BTW, having your first rule be to “rely on individual rationality” may be self-contradictory, there are some cases where you might not want to do that 🙂
What is the first heuristic to apply in context-driven in any situation?
[James Repy: There can be no best first heuristic, but one thing I often do is ask myself “Who am I and what am I doing here?”]
Rich Kucera says
Thanks for rely James…:-)
If you answered your question generally enough it would be the same every time, suppose you were here to solve some problem…
Could a reasonable first heuristic be:
1) contact the problem
?
2) ask “what works?” or “what still works?” or “how does it work?” of “how does it not work?” That is, break it down.

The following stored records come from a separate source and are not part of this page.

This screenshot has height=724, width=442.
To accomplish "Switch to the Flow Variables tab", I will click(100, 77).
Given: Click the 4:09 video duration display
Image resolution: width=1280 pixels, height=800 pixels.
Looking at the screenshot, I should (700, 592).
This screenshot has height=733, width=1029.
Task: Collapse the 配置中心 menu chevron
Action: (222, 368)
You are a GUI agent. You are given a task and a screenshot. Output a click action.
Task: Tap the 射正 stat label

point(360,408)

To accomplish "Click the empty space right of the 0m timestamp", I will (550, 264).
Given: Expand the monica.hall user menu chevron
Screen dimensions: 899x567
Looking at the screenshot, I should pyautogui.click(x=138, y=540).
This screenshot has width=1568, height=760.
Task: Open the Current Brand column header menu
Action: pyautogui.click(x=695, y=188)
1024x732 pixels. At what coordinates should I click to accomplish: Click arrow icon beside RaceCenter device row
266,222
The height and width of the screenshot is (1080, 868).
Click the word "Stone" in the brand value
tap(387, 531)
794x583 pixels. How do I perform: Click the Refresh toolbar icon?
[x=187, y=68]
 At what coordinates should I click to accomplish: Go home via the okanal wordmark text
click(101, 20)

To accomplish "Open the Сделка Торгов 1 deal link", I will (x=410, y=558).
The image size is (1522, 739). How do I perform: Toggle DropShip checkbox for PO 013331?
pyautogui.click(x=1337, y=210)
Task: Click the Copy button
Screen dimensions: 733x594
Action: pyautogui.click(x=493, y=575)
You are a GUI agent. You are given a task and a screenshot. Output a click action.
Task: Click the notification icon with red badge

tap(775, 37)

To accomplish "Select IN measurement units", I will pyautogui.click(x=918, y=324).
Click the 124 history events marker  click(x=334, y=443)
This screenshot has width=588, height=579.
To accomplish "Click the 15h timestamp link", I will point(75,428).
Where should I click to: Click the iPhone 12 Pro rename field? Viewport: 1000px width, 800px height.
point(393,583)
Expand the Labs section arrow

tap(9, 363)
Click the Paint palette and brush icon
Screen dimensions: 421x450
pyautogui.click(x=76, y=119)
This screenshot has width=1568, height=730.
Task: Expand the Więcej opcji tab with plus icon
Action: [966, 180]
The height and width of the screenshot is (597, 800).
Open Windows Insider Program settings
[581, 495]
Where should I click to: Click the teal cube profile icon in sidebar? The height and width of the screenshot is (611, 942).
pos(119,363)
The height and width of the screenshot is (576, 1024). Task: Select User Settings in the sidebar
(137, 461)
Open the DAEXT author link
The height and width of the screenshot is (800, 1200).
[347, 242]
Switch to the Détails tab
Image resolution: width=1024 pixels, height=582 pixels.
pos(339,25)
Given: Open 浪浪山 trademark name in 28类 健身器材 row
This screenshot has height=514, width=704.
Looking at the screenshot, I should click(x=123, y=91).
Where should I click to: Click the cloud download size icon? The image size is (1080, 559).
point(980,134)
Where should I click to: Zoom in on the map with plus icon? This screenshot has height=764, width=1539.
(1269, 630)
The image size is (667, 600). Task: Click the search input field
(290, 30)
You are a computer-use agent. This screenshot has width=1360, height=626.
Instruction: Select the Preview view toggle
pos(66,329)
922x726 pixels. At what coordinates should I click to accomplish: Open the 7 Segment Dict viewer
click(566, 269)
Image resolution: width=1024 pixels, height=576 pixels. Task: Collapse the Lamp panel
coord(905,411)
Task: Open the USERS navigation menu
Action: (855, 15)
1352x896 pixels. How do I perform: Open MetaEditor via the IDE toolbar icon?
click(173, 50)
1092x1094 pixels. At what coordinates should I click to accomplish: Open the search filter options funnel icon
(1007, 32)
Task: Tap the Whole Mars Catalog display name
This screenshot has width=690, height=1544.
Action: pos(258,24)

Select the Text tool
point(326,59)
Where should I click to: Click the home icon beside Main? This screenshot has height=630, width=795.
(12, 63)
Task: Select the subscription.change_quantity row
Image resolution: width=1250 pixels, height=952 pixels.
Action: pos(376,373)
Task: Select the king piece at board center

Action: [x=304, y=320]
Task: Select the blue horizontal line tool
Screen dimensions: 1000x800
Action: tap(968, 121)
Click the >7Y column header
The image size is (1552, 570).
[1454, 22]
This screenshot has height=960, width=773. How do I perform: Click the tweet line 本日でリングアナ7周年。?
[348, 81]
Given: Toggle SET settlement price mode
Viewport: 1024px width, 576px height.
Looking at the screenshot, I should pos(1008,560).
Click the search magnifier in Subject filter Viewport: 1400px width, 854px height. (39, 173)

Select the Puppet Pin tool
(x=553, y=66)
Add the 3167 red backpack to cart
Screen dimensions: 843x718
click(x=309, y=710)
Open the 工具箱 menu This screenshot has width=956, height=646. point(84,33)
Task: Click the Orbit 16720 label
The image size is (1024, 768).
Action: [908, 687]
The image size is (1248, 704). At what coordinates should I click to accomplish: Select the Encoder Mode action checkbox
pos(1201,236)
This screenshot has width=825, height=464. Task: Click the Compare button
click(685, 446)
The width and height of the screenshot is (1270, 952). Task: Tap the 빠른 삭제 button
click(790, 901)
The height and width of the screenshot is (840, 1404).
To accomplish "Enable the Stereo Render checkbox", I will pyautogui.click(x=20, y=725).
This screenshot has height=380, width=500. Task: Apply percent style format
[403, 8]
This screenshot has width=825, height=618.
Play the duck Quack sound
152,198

I don’t know the third step. These two are a macro-process, or diving board for this other pool of heuristics:
http://www.triz-journal.com/archives/2005/01/04.pdf
http://www.triz-journal.com/archives/2005/05/04.pdf
Seems like there is profit to be made by doing Step 1) as soon as possible, because it’s never done til the end usually. Developers are kept away from the problems. Only in the end the problem goes away when developers finally end up contacting the problem by asking questions about it.
Revised step 1)
Instead of defining requirements, put problem solvers in contact with the actual problem as soon as possible. What could be agiler?
Cheers,
-Rich
[James’ Reply: Sure, you can contact the problem, first. Or you can do a lot other things, such as centering yourself, first. In context-driven methodology, we eschew universal solutions, so the more interesting question to me is “what kinds of things might we try first, and why might they be interesting to try?”]
Rich Kucera says
Choice then. I like it. No need for only one compulsive thing to do at the beginning. Choosing to move in one way or in a different way works well for tennis too…going from known to unknown. It’s funny you don’t do as well when you know what you’re doing.
Best,
-Rich
Bryan says
It occurs to me that every company could have it’s own “Agile”, meaning it’s own set of best practices accompanied by some kind of name beginning with an uppercase letter, or better yet, a TLA (Three-letter acronym). Perhaps that could be a profession all its own. That is what I’m attempting to do in my role as SDLC manager at a small company.
[James’ Reply: You could do that, and then NOT call it a set of best practices.]